▸ **TUGAS YANG DIBERIKAN**: Tuliskan kembali tanpa perubahan bagian teks tentang produktivitas kopi Indonesia dari "Menurut Dedi, berdasarkan" sampai "kg per hektar.".

▸ **TEKS HALAMAN**:
★ ★ ★

Takengon, Acehglobal — Indonesia merupakan produsen kopi terbesar kedua di dunia setelah Brasil. Namun, ironisnya, petani kopi Indonesia justru tergolong miskin. Hal ini disebabkan oleh produktivitas kopi Indonesia yang rendah.
“Komoditi kopi Indonesia dalam perdagangan internasional menjadi sumber penghasil devisa bagi negara, namun sangat disayangkan petani sebagai pejuang devisa secara ekonomi tergolong rendah,” kata salah seorang pengusaha kopi di Aceh, Dedi Ikhwani, kepada Acehglobal, Minggu (21/1/2024).
Menurut Dedi, berdasarkan data dari International Coffee Organization (ICO) yang diolah oleh Litbang Kompas, luas lahan kopi Indonesia mencapai 1,25 juta hektar. Namun, sayangnya secara produktivitas Indonesia masih terpuruk pada pada posisi 5 dengan hasil green bean hanya 516 kg per hektar.
“Angka ini jauh lebih rendah dari negara Vietnam yang memiliki produktivitas kopi sebesar 2.778 kg per hektar,” jelasnya.

★ ★ ★

▸ **DATA MENTAH**:
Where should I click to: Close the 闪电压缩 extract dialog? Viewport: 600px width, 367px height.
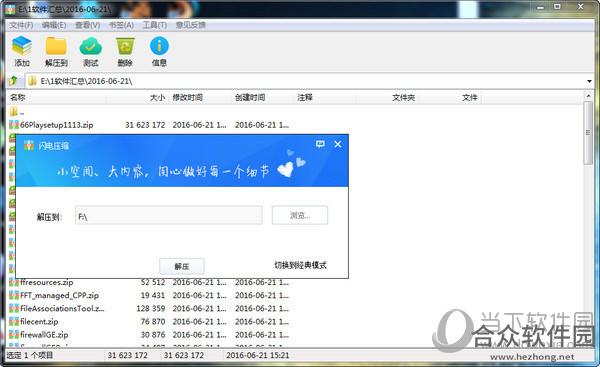338,144
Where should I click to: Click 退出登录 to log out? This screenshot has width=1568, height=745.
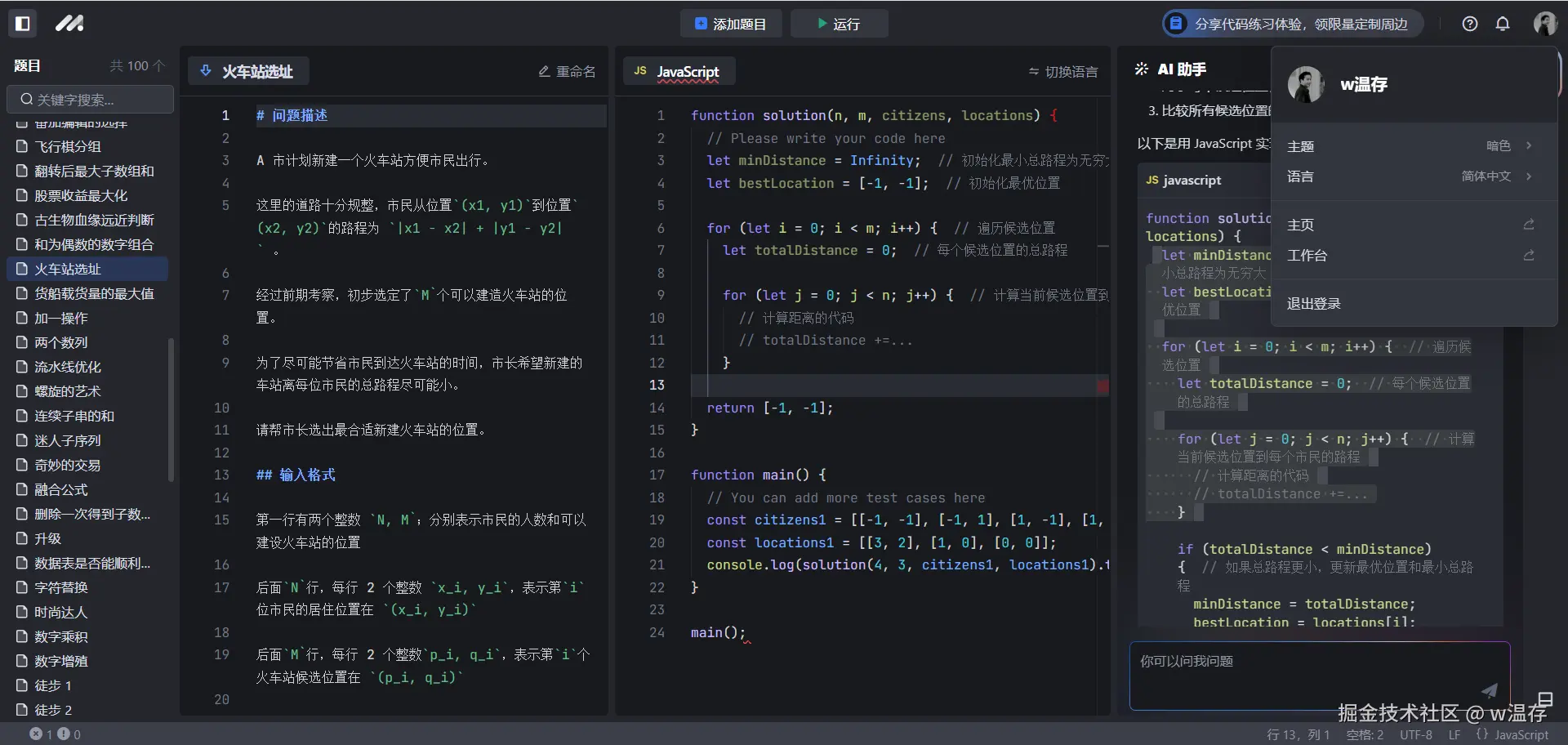[x=1313, y=303]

★ ★ ★

▸ **JAWABAN TUGAS**:
Menurut Dedi, berdasarkan data dari International Coffee Organization (ICO) yang diolah oleh Litbang Kompas, luas lahan kopi Indonesia mencapai 1,25 juta hektar. Namun, sayangnya secara produktivitas Indonesia masih terpuruk pada pada posisi 5 dengan hasil green bean hanya 516 kg per hektar.